Page MenuHomePhabricator

Clean up orphaned echo_event rows again
Closed, ResolvedPublic

Description

It's been almost 3 years since we last did this (T136425: Remove orphaned echo_event rows), so they've built up again. When I looked on Friday, there were roughly ~60M orphaned rows on enwiki out of ~90M rows total.

@jcrespo said to run this later this week, after Wednesday's backups

Event Timeline

Restricted Application added a subscriber: Aklapper. · View Herald Transcript

^Something to keep an eye on, I asked to be documented on Deployments wiki page and suggested Wednesday, the day after the Monday-to-wednesday backup process.

Catrope moved this task from In progress to Triage on the DBA board.

I've set a reminder to kick this off at 17:00 UTC on Wednesday February 27.

Thanks for the heads up, that works for me!

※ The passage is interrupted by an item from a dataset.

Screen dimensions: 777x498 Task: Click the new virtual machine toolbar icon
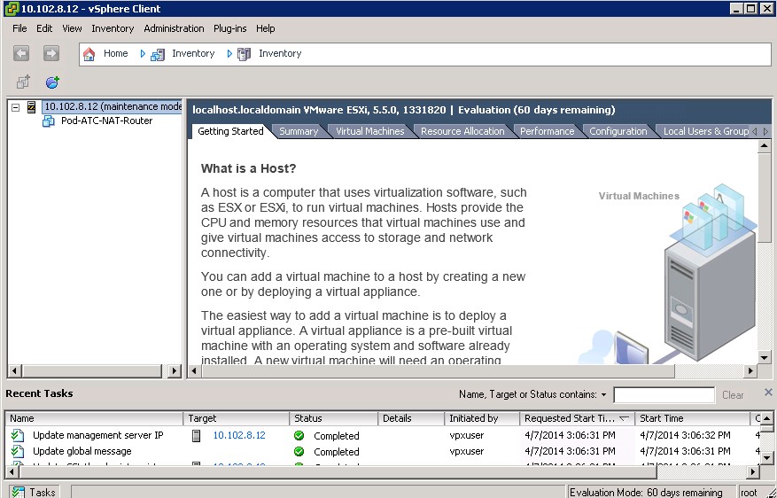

I forgot to log the task number when I logged this:

2019-02-27 17:05 RoanKattouw: Running foreachwikiindblist dblists/echo.dblist extensions/Echo/maintenance/removeOrphanedEvents.php on mwmaint1002

This finished last night after I went to sleep

Please tell us from which set of servers, which tables you deleted rows from, as we agreed on IRC, so we can potentially defragment them. That action doesn't have to happen on this ticket, but please communicate that before closing it again (otherwise deleting rows has no meaningful impact on freeing resources).

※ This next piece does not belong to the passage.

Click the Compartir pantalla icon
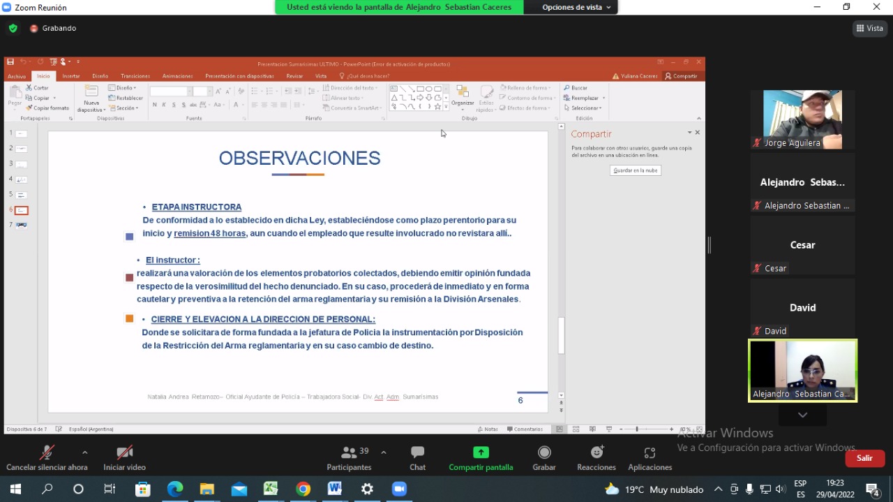 (481, 453)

Please tell us from which set of servers, which tables you deleted rows from, as we agreed on IRC, so we can potentially defragment them. That action doesn't have to happen on this ticket, but please communicate that before closing it again (otherwise deleting rows has no meaningful impact on freeing resources).

Ah yes, sorry for forgetting!

The script that I ran deleted rows from the echo_event tables in every database on x1.

Thanks!
I will create a ticket to get them defragmented

@Catrope One last think, not sure if you are in charge of that, and obviously not a huge priority, but maybe there should be some conversations of changing defaults on notifications, watchlists, etc. for places like wikidata combined with users that are bots with high editing activity, where lots of emails or notifications may never seen. Apologies if this has been brought up in the past or has already been handled. Apologies also if it has nothing to do with this purge and I am mixing things.

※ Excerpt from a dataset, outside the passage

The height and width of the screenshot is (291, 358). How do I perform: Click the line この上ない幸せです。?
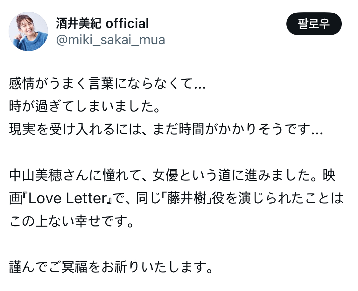click(x=71, y=221)
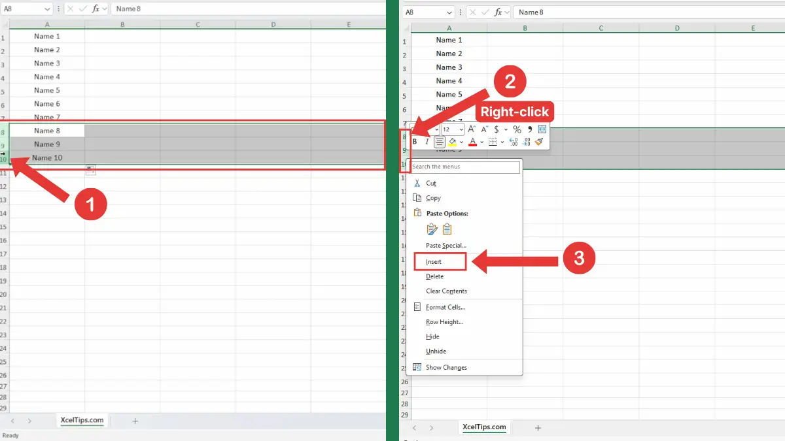Click the Search the menus field

(x=464, y=167)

It's funny that you should mention Wikidata, because that wiki actually had a very very high cleanup rate (something like 274M/276M or ~99.5%, whereas 60-70% was typical). You're right that there's lots of activity on Wikidata causing more notifications etc, but because the number of notifications is limited to 2000 per user, they just turn over more quickly instead. What determines the number of surviving notifications is not the amount of bot activity, but the number of humans asking to be informed of that bot activity. And Wikidata is populated by a small number of hyper-informed human users, whereas wikis like English Wikipedia have a lot more human users who are at least somewhat active. At least that's my theory for why, after this purge, enwiki had ~34M event rows left and wikidatawiki ~1.5M.

Longer term, I want to change Echo so that it cleans up orphaned echo_event rows automatically (at the same time that the last corresponding echo_notification row is deleted). Then we wouldn't have to periodically run these large deletions.

Also if you want to talk more about this, feel free to ping me on IRC any time. It's a somewhat complicated topic and we probably both have an incomplete understanding of it, and I feel like I might not have understood exactly what you were getting at.